Requirement A: Using the text on Protestant denominations, mark each statement as yes or no and quote the words that decide it: (i) The writer says no Protestant denomination has changed its statement of faith, as far as the writer knows. (ii) The writer thinks denominational leaders do not realize what they are doing. (iii) The writer counts YECs as Protestants.
Requirement B: Carry on the text about Protestant denominations from its last sentence.

Document extract:
>> START

That is not true of all Protestant denominations- and of course the Protestant position has always been that RCism and EO are profoundly humanist and heretical in their soteriology anyway- particularly the horrible and fatal 'Christus Victor' idea of EO.

- taking positions on doctrinal or moral issues using the standards of "the world" without understanding "why" that position is beneficial or harmful;


I think it's very naive to suppose that denominational leaders are unaware of what they are doing. They are highly intelligent, and very wicked, and know exactly what they are doing- just like EO leaders.

- changing doctrinal positions as the winds of change move about society's compass;


Not a single Prot denom has ever altered its statement of faith, afaik. The RCC certainly has, agreed.

- a meandering searching about for the Faith;


That's very subjective. One could say the very same about the vast numbers of EOs in Europe who are very ignorant and indeed superstitious.

- reinterpreting Scripture to suit one's own opinion;


There is nothing wrong with that, per se; it is everyone's basic human right. Show me a person who claims 'apostolic succession', I will show you a greenhorn or a liar.

- retreating into a fundamentalist, literal interpretation of all the words in Scripture;


Such a species has never been found. Nobody believe that Jesus was literally the light of the world. It seems to me that EO is at least as guilty of fundamentalism as anyone else, and more so than most Prots. (YECs are not Prots, btw.)

>> END

Supplied material:
>> START

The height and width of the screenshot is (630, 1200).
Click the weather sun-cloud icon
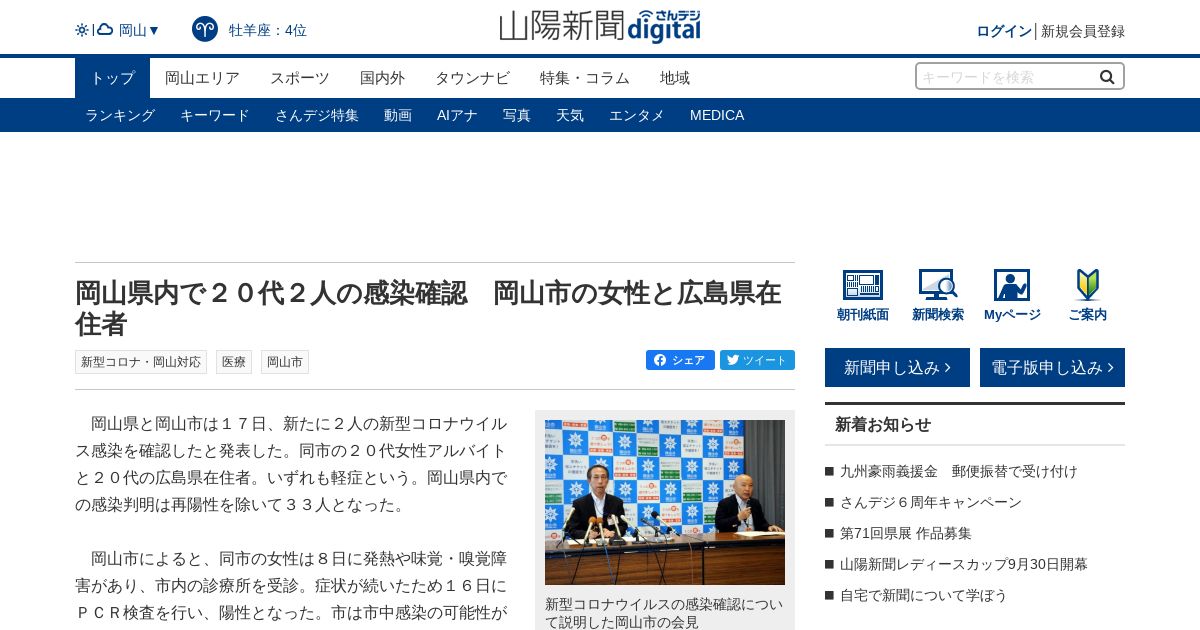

>> END

Answer A:
(i) Yes: "Not a single Prot denom has ever altered its statement of faith, afaik."
(ii) No: "I think it's very naive to suppose that denominational leaders are unaware of what they are doing."
(iii) No: "(YECs are not Prots, btw.)"

Answer B:
- taking the current social opinions and re-wickering one's theology to support them;
- using the swaying opinions and latest pop-fads to guide one's faith or denomination (rather than the other way around);


Some Prot denom leaders do this, but not all. I don't doubt that EO leadership would do likewise in the same situation- and as Eastern Europe becomes more affluent, and more materialist, it will.

- a lack of understanding that the Church consists of more than just those in attendance at a particular service on a given Sunday, that the Church consists of all those who have gone before us, those with us now, and those yet to come


I don't agree. It's just that Prots don't agree that those gone before have any bearing on the present, as Scripture attests. And trying to contact the dead can have only detrimental effects.

One can see these to varying degrees among Protestant denominations and even in some parts of the Roman Catholic Church, that is, western Christianity.  Some people will see these as good things, but if you look at the condition of mainstream Protestant denominations and even the Roman Catholic Church in some places, you can see the effect of these problems.  People are voting with their feet, attendance in some denominations has dropped dramatically.


Is that a bad thing? That seems to me to be a very good thing. The 98% EO popn. of Greece seems to me to be the strongest possible indictment of EO.

People are wandering around looking for something that they probably cannot even define, but they know whatever it is they are looking for -- it is not where they have come from. 


But then most Protestants have left the denoms. They meet in house churches or independents. If one picks the right one, one will get no focus on humanism, no compromise with the world, none of the problems you have outlined. And such people would not even dream of attending an EO service for inspiration. EO is just another dead denom.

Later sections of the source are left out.